Even if you didn’t who Aaron Swartz was before his suicide the other day, you probably do now. A tech prodigy (co-developer of RSS code and the website Reddit) and thoughtful young activist who fought to fulfill the real potential of our communications revolution – who Lawrence Lessig called an “incredible soul” – Swartz was facing up to 35 years in jail and millions in fines for taking documents via MIT’s network from the non-profit JSTOR repository. JSTOR was willing to settle; it seems that MIT was not. Clearly the Department of Justice was determined to prosecute this case to the bitter end.
I didn’t know Aaron but have followed his work for years. Some of the tributes by those who knew him can be found at the Guardian site.
Whether or not Aaron’s suicide is directly attributable to the legal case against him is hard to say – I tend to think that it is is but we never truly know the source of the inner demons in someone else’s mind. The family feels strongly that the court case is to blame.
What is truly frightening in all of this is the disproportionality of our intellectual property and copyright law. Mind you, Aaron was facing far more time in jail than if he had gone out and shot someone, robbed a bank, trafficked slaves, or threatened the President. Think Progress has a summary of the time you face for these crimes – if we learn anything from Aaron’s tragic death, it should be that the fear (largely from the corporate world) of the incredible ability to share ideas and resources in the digital age has spurred to a profound overreaction to protect intellectual property. Whatever Aaron did – even if one does draw the conclusion that it was outright theft – it does not measure up to the following.
Here is some of the list from Think Progress:
To put these charges in perspective, here are ten examples of federal crimes that carry lesser prison sentences than Swartz’ alleged crime of downloading academic articles in an effort to make knowledge widely available to the public:
- Manslaughter: Federal law provides that someone who kills another human being “[u]pon a sudden quarrel or heat of passion” faces a maximum of 10 years in prison if subject to federal jurisdiction. The lesser crime of involuntary manslaughter carries a maximum sentence of only six years.
- Bank Robbery: A person who “by force and violence, or by intimidation” robs a bank faces a maximum prison sentence of 20 years.

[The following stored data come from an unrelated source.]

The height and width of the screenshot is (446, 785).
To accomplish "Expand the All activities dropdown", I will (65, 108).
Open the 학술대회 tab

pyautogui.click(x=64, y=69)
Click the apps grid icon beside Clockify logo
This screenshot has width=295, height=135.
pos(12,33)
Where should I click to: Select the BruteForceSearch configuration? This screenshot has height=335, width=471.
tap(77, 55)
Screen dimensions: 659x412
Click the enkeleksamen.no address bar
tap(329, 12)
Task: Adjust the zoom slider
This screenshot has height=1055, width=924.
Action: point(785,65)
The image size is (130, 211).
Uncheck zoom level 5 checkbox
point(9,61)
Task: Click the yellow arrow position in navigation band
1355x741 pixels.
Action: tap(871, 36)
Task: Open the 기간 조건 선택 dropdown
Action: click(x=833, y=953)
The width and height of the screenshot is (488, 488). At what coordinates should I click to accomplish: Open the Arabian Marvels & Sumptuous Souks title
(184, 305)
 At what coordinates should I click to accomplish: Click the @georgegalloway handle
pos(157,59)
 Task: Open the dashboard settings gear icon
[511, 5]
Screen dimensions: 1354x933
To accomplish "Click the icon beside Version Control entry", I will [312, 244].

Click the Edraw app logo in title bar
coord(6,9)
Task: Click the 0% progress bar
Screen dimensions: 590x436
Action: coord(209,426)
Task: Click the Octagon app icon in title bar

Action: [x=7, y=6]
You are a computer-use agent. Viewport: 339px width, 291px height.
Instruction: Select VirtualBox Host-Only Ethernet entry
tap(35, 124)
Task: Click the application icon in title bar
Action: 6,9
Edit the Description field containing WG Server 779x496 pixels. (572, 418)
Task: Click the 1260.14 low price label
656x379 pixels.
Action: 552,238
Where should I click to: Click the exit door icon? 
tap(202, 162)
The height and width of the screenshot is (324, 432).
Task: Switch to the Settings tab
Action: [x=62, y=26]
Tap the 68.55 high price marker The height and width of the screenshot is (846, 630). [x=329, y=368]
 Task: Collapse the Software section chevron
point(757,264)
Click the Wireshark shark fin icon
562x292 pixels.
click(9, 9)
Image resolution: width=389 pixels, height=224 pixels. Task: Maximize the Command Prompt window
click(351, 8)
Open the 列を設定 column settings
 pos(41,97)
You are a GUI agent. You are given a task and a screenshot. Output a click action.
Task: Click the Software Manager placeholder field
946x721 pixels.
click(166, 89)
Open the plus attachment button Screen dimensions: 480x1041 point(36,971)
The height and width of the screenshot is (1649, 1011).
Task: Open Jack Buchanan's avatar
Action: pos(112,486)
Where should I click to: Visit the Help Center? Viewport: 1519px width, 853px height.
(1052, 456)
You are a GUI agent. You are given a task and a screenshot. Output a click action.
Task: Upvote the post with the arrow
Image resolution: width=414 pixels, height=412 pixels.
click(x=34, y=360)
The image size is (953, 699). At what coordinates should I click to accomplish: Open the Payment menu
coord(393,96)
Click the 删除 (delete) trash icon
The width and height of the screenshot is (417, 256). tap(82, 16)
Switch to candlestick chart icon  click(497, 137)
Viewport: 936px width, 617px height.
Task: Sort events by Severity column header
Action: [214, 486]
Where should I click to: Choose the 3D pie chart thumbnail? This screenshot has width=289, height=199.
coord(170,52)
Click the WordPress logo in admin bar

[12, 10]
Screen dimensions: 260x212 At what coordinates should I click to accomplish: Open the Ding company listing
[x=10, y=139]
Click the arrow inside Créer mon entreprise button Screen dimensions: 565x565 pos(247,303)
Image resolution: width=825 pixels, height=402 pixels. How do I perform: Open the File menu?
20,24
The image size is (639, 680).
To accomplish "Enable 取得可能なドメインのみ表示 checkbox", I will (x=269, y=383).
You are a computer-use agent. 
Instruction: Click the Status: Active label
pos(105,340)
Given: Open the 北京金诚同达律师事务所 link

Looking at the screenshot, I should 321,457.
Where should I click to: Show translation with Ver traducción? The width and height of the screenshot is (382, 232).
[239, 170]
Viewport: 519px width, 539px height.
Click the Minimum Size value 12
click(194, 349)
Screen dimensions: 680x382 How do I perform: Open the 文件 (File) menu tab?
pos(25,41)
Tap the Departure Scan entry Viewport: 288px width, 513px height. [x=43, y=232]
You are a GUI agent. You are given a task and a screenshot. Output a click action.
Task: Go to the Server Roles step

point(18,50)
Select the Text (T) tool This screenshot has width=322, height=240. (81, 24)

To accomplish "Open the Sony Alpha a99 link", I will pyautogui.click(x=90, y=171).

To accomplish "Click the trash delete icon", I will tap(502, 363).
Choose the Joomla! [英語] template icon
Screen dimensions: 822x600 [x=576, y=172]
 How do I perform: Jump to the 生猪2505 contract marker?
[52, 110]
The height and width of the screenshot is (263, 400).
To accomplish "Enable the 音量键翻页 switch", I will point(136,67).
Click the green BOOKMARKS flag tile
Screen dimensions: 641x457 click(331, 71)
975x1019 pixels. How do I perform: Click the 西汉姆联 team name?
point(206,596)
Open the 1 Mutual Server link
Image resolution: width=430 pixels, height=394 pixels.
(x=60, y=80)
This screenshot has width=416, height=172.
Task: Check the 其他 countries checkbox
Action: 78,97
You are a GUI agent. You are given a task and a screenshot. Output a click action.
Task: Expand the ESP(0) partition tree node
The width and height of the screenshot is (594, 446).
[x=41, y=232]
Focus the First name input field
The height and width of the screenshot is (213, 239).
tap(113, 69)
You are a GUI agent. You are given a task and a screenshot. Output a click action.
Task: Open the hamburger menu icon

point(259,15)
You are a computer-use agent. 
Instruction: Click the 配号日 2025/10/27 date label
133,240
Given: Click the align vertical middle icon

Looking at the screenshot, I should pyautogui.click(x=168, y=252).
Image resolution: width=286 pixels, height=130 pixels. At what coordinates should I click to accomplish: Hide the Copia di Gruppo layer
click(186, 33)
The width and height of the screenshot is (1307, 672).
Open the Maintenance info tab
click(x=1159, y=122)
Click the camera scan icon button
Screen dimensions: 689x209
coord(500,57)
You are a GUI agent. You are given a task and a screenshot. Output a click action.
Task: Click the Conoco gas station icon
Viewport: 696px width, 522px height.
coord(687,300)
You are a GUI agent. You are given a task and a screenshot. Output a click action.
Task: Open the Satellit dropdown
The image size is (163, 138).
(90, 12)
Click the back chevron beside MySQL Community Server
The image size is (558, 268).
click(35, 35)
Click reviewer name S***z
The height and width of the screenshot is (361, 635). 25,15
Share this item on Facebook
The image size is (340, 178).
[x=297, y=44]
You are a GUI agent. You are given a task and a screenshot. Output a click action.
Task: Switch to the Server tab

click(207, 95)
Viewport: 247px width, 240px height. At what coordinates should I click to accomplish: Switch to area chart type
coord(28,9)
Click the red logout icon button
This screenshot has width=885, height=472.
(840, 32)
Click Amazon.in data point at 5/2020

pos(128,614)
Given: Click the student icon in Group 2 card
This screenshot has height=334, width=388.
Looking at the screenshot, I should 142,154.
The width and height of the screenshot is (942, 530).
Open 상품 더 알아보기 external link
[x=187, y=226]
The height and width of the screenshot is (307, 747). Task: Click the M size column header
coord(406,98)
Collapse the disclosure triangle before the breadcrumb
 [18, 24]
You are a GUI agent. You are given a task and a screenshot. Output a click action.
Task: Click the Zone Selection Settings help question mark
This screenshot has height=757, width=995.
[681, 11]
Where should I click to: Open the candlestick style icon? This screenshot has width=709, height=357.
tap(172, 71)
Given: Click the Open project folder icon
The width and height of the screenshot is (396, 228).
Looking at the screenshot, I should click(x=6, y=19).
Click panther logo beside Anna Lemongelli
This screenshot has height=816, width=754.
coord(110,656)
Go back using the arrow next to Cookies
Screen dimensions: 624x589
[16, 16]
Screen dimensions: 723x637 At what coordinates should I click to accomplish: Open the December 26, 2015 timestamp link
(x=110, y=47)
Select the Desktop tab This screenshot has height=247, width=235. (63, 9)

If the criminal “assaults any person, or puts in jeopardy the life of any person by the use of a dangerous weapon or device,” this sentence is upped to a maximum of 25 years.
- Selling Child Pornography: The maximum prison sentence for a first-time offender who “knowingly sells or possesses with intent to sell” child pornography in interstate commerce is 20 years. Significantly, the only way to produce child porn is to sexually molest a child, which means that such a criminal is literally profiting off of child rape or sexual abuse.
- Knowingly Spreading AIDS: A person who “after testing positive for the Human Immunodeficiency Virus (HIV) and receiving actual notice of that fact, knowingly donates or sells, or knowingly attempts to donate or sell, blood, semen, tissues, organs, or other bodily fluids for use by another, except as determined necessary for medical research or testing” faces a maximum of 10 years in prison.
- Selling Slaves: Under federal law, a person who willfully sells another person “into any condition of involuntary servitude” faces a maximum prison sentence of 20 years, although the penalty can be much higher if the slaver’s actions involve kidnapping, sexual abuse or an attempt to kill.
- Genocidal Eugenics: A person who “imposes measures intended to prevent births” within a particular racial, ethnic or religious group or who “subjects the group to conditions of life that are intended to cause the physical destruction of the group in whole or in part” faces a maximum prison term of 20 years, provided their actions did not result in a death.
- Helping al-Qaeda Develop A Nuclear Weapon: A person who “willfully participates in or knowingly provides material support or resources . . . to a nuclear weapons program or other weapons of mass destruction program of a foreign terrorist power, or attempts or conspires to do so, shall be imprisoned for not more than 20 years.”
- Violence At International Airports: Someone who uses a weapon to “perform an act of violence against a person at an airport serving international civil aviation that causes or is likely to cause serious bodily injury” faces a maximum prison sentence of 20 years if their actions do not result in a death. . . .
May his passing help us rethink our priorities and ensure that the Internet is a place of freedom.